A fruity history
IN 1903, Rosewood and Marburg farmers had a bumper year, especially in their crops of Cape Gooseberries.
More than 200 ton of the yellow berries were to be harvested and the market for them was in the doldrums.
Readers may never have heard of these sweet tasting berries, which in their common name, incorrectly references the Cape of Good Hope.
The berries had been cultivated as a food source in their native countries of Peru and Chile for a couple of centuries when they were introduced into the settlement at the Cape of Good Hope in South Africa around 1807.
Soon after, it was from that locality that seeds were taken to the fledgling colony of New South Wales.
According to a history written by Roy Cailes on the Australian cultivation of the bushes which bear the berries, the crop was quickly taken up by colonists and became the chief fruit grown in the colony soon after.
That doesn’t come as a surprise as the Cape Gooseberry bushes are easily grown from seed and once established can take most weather patterns thrown at it – drought, frost, heat and lots of rain – as long as they are grown on sloping, well drained soils.
I can’t discover when the bushes were first grown by farmers in the Rosewood and Marburg scrublands but one could make the assumption that by 1903 there were extensive mature plantings in the neighbourhood.
Nowadays, the only place I know of where you can find these bushes is the odd one growing along the creekbanks and perhaps in an occasional backyard garden.
The bushes stand about a metre high and can spread to about two metres wide. The leaves are roughly heart shaped and covered in hairs.
But the easiest way to identify them is when they are fruiting – the berry is at first green and hidden inside a green husk. That husk gradually turns brown and papery and splits away from the newly ripened yellow berry.
Back in 1903, when the local growers couldn’t find much of a market for their tonnage of berries, the Rosewood Farmers Club sent a deputation to the then Minister for Agriculture.
He listened, sympathised and came up with the promise to purchase 26 ton of berries from the growers with the aim of exporting them to England.
The Minister gained the moniker as the Minister for Cape Gooseberries when made public announcements about his rescue bid but damned the local jam manufacturers at the same time for failing to help the farmers by taking more of their produce.
The jam manufacturers hit back. They pointed out, loudly and at length, that the Minister was unlikely to find an export market in England as both the jam and the berries were not popular commodities there. The manufacturers had already tested the market.
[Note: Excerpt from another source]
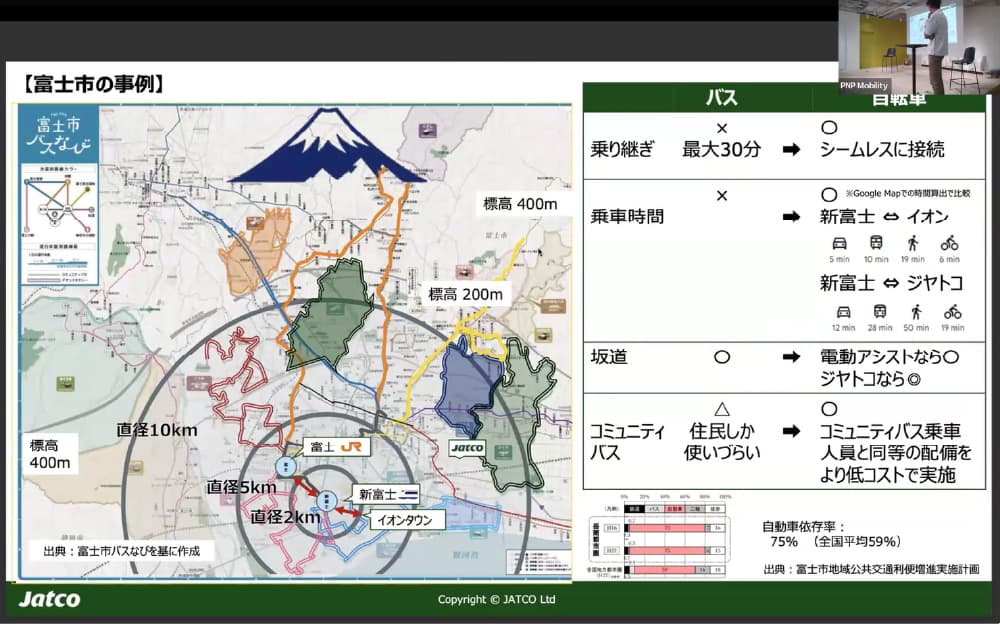
Task: Click the バス column header in the table
Action: pyautogui.click(x=721, y=98)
And the price the Minister was offering per ton would leave little for the farmer after expenses had been paid – perhaps as little as one penny per pound – tough return for the farmer who not only had to fund all the production inputs but faced hand dehusking the berries to make them acceptable to the export market.
Whether the Minister saved the day for the gooseberry farmers that year was not reported, but market surpluses in following years were also a problem. And that may be the answer to the question of why we rarely see them on the fruit and vegie shelves today.